Investigating the internal dependencies and structure of libgcj

This pages documents a fairly ad-hoc and empirical study I did of the internal structure of libgcj, with the aim of discovering if the objects it contains could easily be partitioned into a number of individual subgroups without cyclic interdependencies.

The motivation for this research was to try and make a shared libgcj DLL buildable on Windows and other PE object format platforms. The PE file format has an inherent limitation that restricts DLLs to 64k exported symbols, and libgcj has (at time of writing) 82717 exported data and function symbols. If a DLL is built with more than that number of symbols, those above the 64k ordinal are inacessible; any attempt by another executable or libaray to import them is redirected to the symbol at the equivalent ordinal modulo 64k. This causes the executable to crash, generally in very early startup.

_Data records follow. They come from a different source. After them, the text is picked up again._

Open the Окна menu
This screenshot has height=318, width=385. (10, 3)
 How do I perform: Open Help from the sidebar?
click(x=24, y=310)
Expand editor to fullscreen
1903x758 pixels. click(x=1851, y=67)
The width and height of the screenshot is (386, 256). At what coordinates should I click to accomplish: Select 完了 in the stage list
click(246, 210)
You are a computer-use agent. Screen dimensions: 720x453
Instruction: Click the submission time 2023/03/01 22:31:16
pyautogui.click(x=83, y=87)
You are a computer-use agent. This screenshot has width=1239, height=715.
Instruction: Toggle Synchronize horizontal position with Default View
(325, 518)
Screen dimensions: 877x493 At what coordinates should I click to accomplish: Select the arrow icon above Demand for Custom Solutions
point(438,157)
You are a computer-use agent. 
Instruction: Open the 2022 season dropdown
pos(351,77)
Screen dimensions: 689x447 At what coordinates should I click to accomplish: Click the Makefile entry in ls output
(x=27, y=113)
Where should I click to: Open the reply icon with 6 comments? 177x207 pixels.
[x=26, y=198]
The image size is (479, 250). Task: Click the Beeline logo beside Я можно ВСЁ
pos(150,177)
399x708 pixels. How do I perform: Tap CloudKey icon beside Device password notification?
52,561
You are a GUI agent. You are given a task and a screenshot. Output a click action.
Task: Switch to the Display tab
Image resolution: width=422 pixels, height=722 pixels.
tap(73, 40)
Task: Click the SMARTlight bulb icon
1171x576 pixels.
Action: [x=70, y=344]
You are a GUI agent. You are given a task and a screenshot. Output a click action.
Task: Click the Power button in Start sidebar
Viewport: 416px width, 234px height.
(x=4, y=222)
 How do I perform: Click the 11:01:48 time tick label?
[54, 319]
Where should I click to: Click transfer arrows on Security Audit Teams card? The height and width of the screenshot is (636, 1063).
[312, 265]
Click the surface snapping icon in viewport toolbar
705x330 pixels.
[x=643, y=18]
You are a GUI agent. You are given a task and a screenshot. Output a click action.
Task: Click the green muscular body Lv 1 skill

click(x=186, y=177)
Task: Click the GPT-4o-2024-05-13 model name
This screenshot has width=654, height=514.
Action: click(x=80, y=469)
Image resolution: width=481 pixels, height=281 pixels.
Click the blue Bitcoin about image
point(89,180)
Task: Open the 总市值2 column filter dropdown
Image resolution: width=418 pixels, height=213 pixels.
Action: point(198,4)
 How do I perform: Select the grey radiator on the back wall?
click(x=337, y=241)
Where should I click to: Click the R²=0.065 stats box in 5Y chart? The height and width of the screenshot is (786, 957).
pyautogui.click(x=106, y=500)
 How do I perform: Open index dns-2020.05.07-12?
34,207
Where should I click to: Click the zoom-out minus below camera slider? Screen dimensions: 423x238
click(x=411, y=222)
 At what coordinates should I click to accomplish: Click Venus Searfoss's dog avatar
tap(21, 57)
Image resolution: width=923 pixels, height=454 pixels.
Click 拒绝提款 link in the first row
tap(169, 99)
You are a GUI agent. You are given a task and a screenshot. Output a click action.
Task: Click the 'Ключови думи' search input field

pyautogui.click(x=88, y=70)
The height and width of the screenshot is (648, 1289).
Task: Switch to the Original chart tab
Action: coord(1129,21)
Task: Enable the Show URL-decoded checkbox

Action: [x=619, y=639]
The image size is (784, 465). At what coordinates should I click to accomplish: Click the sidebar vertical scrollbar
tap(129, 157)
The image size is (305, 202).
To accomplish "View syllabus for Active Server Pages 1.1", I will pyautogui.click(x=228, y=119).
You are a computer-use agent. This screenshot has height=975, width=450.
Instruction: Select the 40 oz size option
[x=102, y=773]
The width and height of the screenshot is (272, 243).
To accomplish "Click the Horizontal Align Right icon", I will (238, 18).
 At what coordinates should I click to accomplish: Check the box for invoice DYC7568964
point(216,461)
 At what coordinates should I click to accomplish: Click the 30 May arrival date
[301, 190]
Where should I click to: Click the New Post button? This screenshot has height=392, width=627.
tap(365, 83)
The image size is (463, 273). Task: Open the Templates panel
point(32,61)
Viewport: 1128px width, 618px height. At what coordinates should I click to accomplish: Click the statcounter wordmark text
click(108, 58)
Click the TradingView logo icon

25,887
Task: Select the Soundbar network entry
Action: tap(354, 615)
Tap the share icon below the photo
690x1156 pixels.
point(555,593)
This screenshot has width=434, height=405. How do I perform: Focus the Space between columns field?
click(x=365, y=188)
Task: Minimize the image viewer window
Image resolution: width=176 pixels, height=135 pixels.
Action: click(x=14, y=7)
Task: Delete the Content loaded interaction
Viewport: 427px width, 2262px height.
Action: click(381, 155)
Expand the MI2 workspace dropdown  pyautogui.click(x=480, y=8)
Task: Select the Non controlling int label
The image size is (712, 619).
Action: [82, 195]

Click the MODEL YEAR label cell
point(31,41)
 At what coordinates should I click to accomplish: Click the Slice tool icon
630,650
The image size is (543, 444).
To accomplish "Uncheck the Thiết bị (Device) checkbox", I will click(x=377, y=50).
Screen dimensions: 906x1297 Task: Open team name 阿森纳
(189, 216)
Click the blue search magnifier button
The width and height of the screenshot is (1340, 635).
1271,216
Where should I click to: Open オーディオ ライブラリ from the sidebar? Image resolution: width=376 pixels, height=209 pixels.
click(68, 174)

At present, the only working option for Windows users is to resort to static compilation of all java applications. Unfortunately the PE binutils toolchain doesn't do garbage-collection, and with static libgcj weighing in at around 90 megabytes, applications often pull in many tens of megabytes of code and can easily take five minutes and a gigabyte of memory in the final link stage. So this makes a shared library (DLL) highly desirable, and that leads to a requirement not to exceed the maximum legal number of exports.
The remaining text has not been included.